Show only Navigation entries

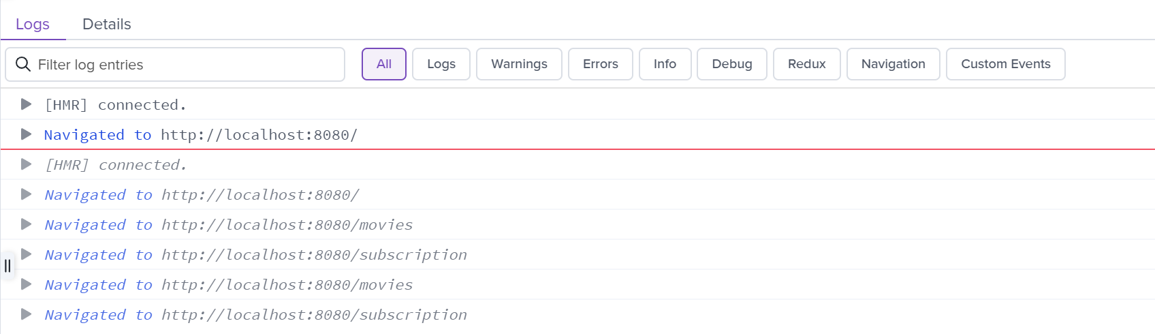pyautogui.click(x=893, y=64)
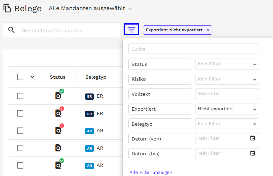Click the magnifier icon in Geschäftspartner search
Image resolution: width=273 pixels, height=176 pixels.
tap(12, 30)
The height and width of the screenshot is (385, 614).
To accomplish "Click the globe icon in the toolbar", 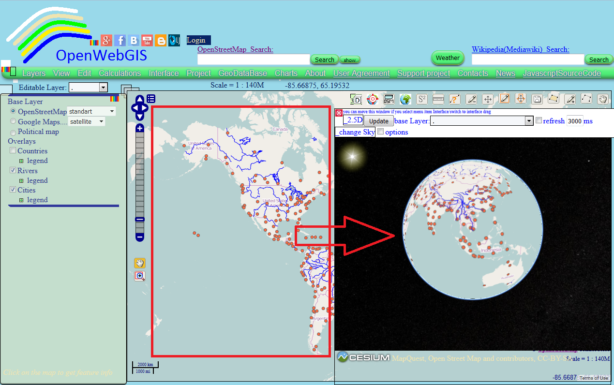I will coord(405,99).
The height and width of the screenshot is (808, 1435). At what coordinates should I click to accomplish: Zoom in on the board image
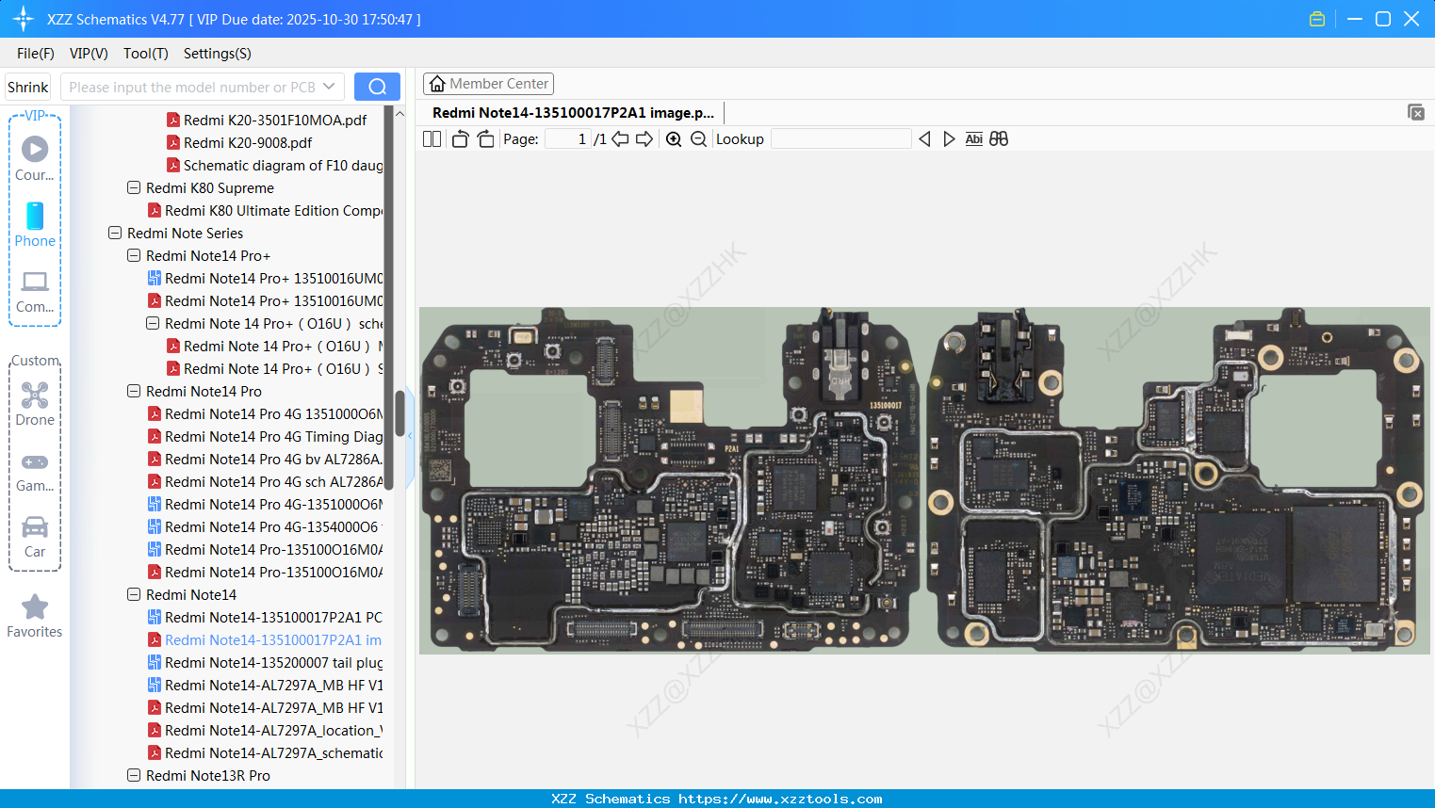pyautogui.click(x=674, y=138)
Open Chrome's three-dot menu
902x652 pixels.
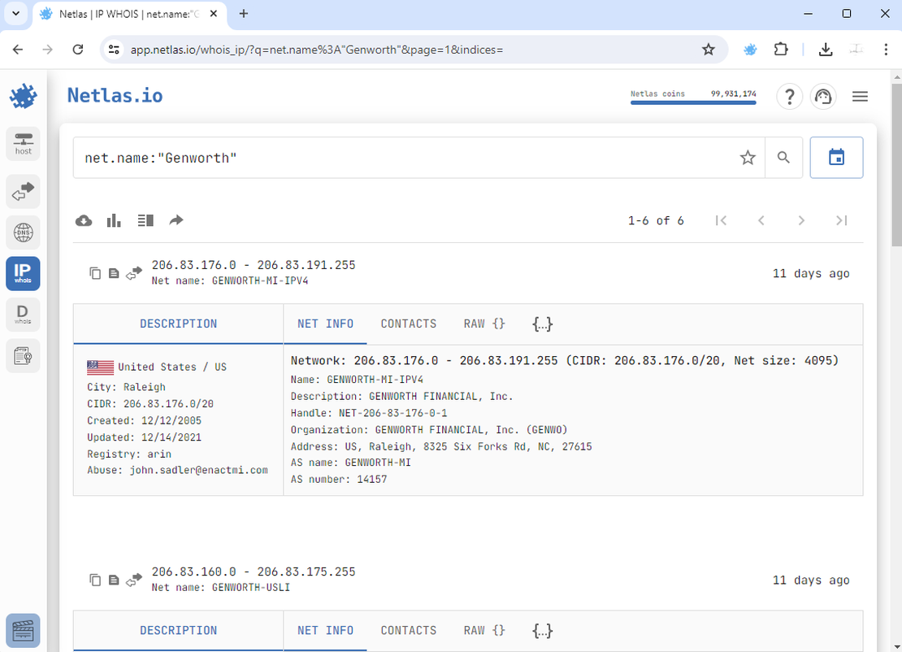pos(886,50)
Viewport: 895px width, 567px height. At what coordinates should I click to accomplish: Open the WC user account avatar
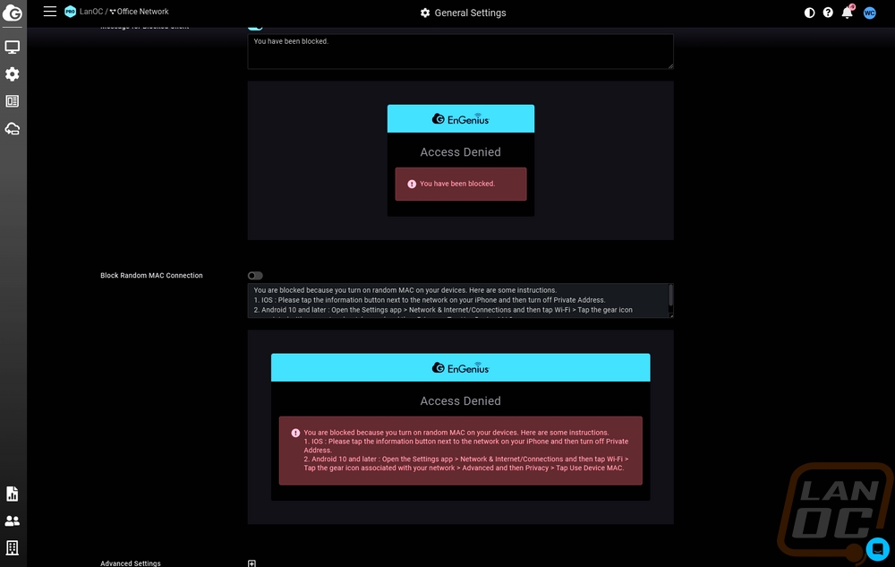pos(869,13)
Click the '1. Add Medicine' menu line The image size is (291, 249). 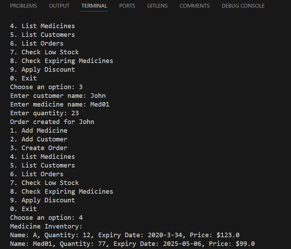(x=39, y=131)
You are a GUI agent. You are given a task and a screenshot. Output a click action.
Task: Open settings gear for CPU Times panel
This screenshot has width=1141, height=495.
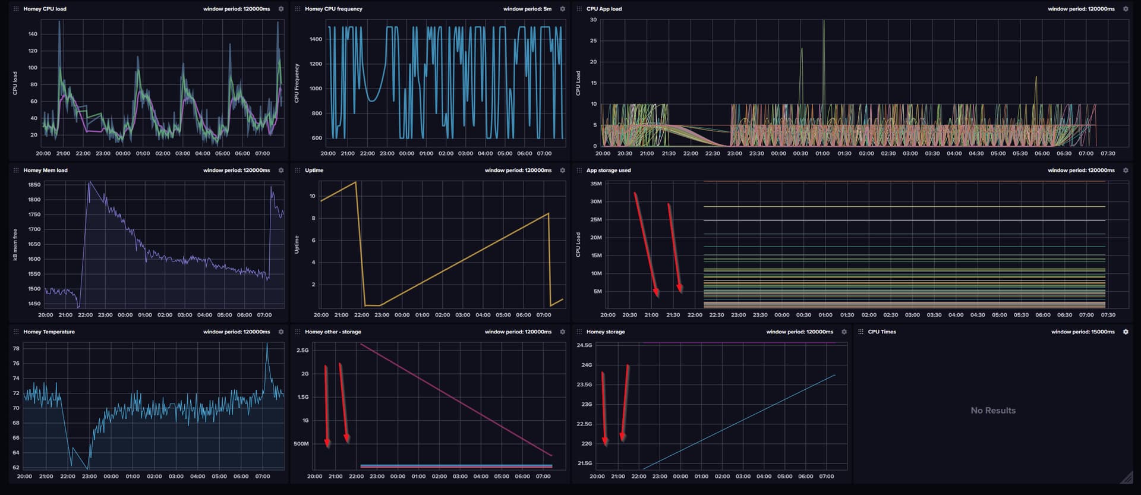pos(1125,332)
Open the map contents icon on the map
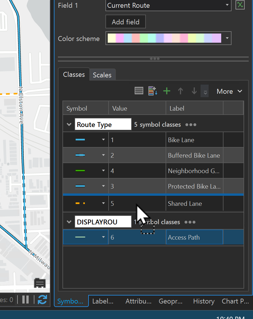The height and width of the screenshot is (319, 253). 39,283
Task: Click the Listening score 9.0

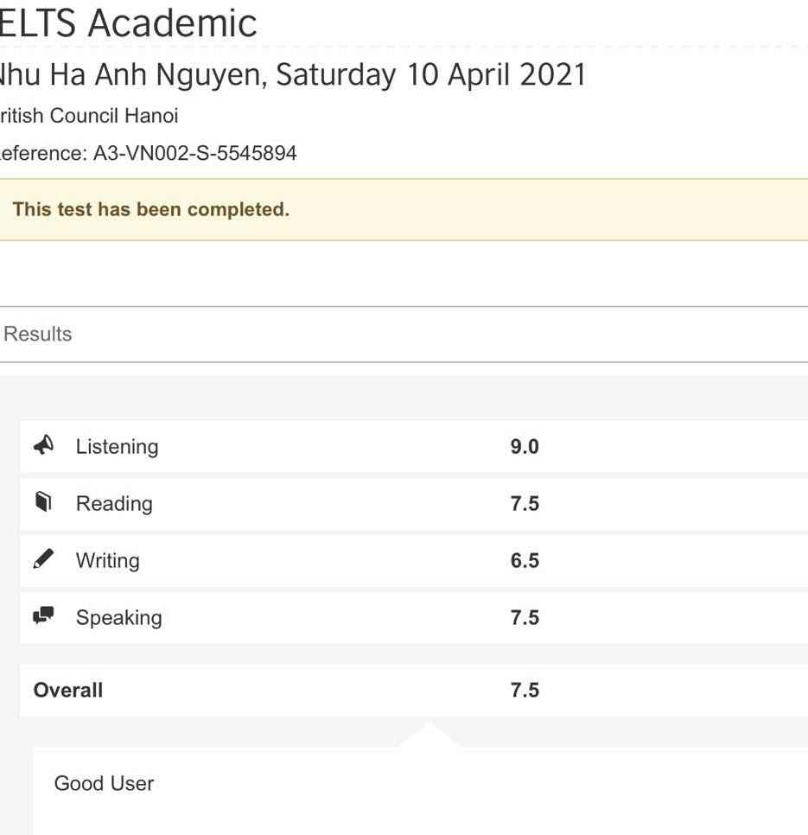Action: (x=525, y=447)
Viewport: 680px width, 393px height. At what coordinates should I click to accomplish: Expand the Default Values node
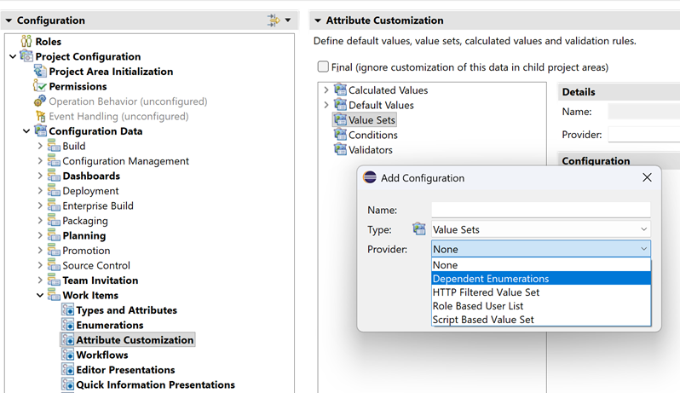point(326,105)
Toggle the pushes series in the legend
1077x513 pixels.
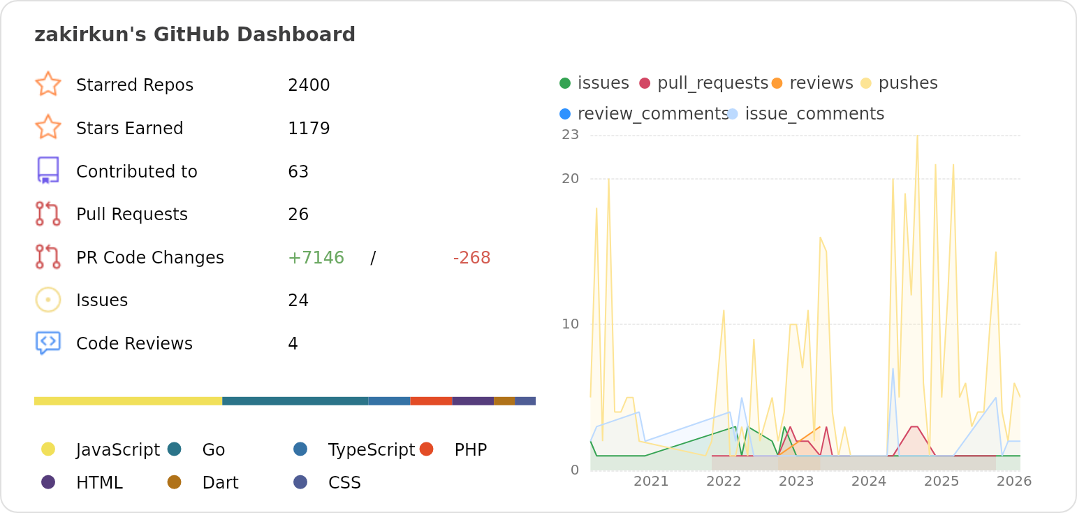click(x=906, y=82)
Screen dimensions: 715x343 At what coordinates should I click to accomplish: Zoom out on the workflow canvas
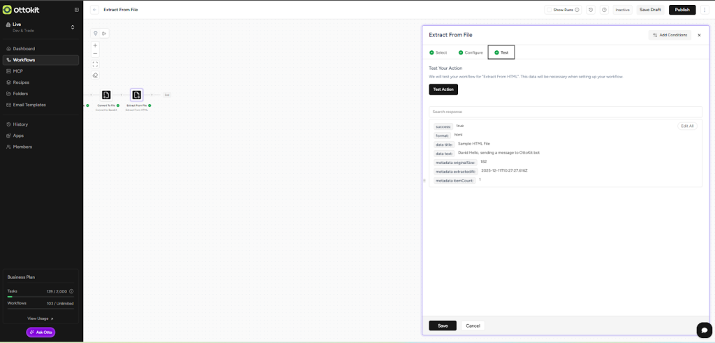(96, 53)
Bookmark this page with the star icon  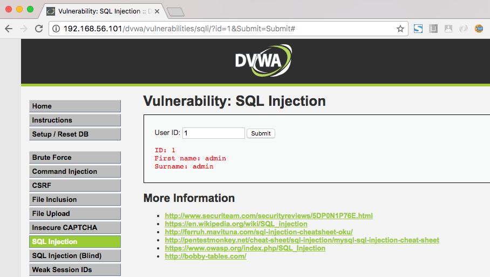tap(400, 29)
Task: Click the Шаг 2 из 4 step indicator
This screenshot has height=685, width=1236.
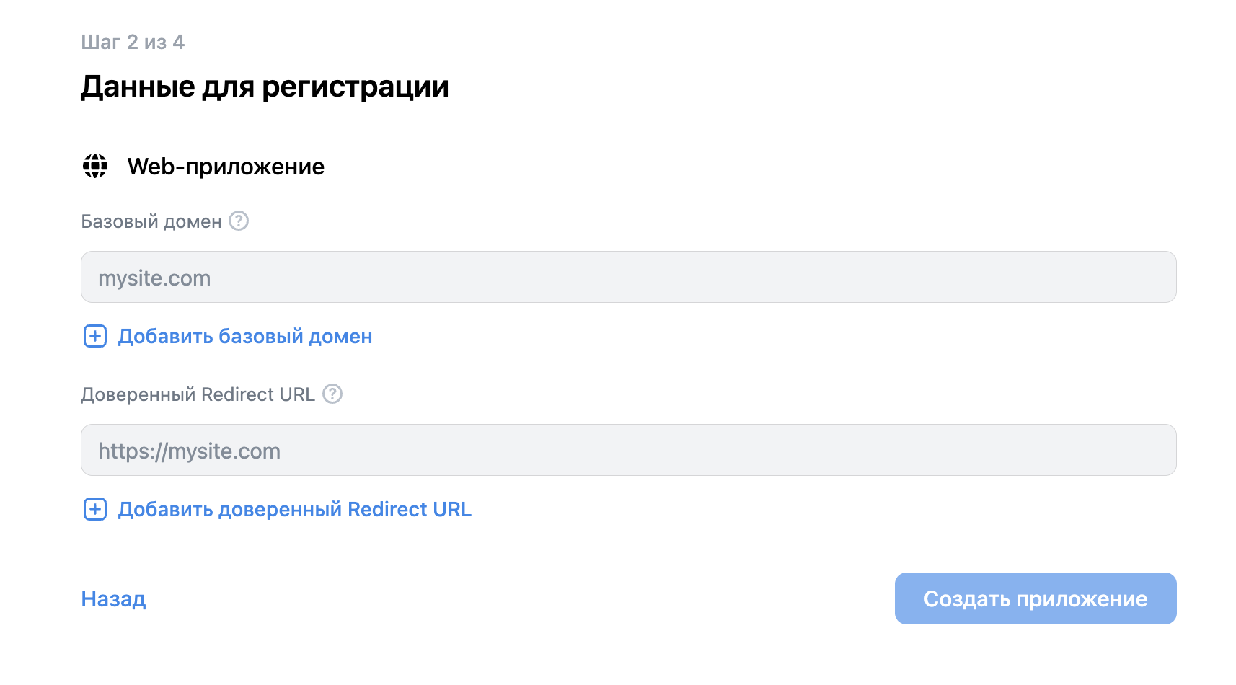Action: 133,43
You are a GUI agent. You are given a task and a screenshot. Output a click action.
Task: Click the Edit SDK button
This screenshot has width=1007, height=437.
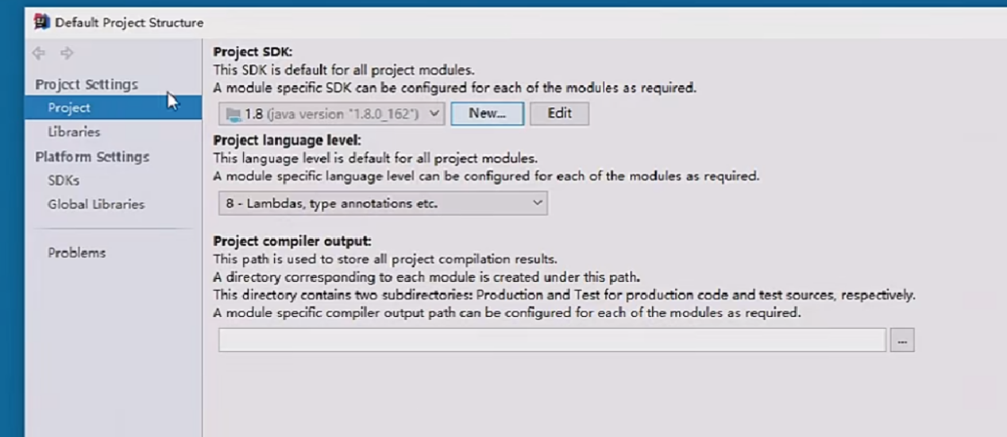pyautogui.click(x=559, y=113)
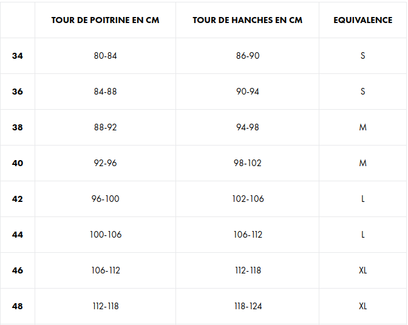
Task: Select the XL equivalence for size 48
Action: point(362,306)
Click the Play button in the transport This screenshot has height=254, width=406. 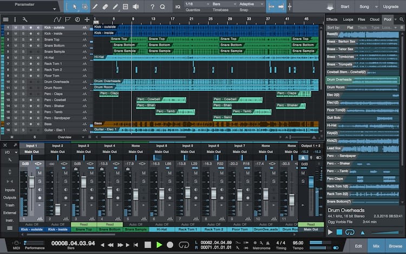pyautogui.click(x=159, y=245)
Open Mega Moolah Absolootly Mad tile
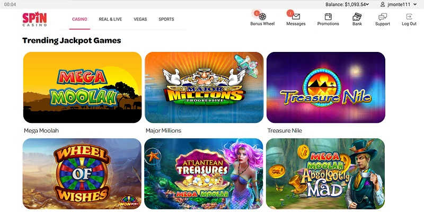The height and width of the screenshot is (212, 424). (325, 174)
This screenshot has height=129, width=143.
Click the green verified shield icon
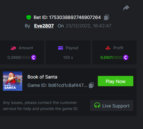29,17
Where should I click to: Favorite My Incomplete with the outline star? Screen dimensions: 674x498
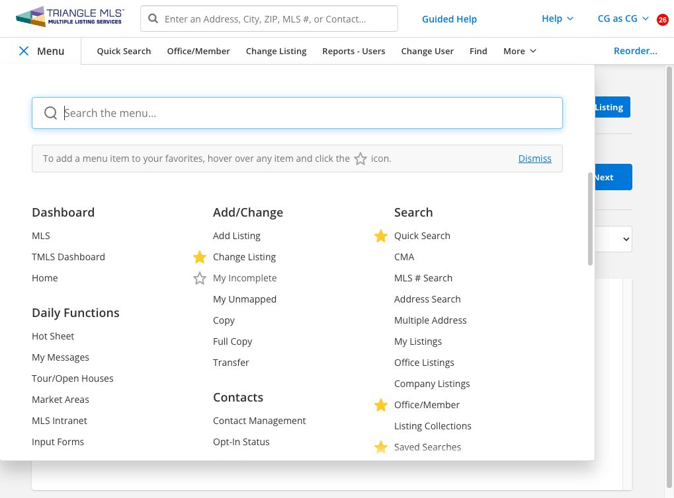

• What the task requires: All that should appear in the response is the run of lines from the one with "Open Mega Moolah Absolootly Mad tile" through the final line of the records, restated exactly, with pictures omitted.

• Answer section:
Open Mega Moolah Absolootly Mad tile
The height and width of the screenshot is (212, 424). (325, 174)
This screenshot has height=129, width=143.
Click the green verified shield icon
29,17
Where should I click to: Favorite My Incomplete with the outline star? Screen dimensions: 674x498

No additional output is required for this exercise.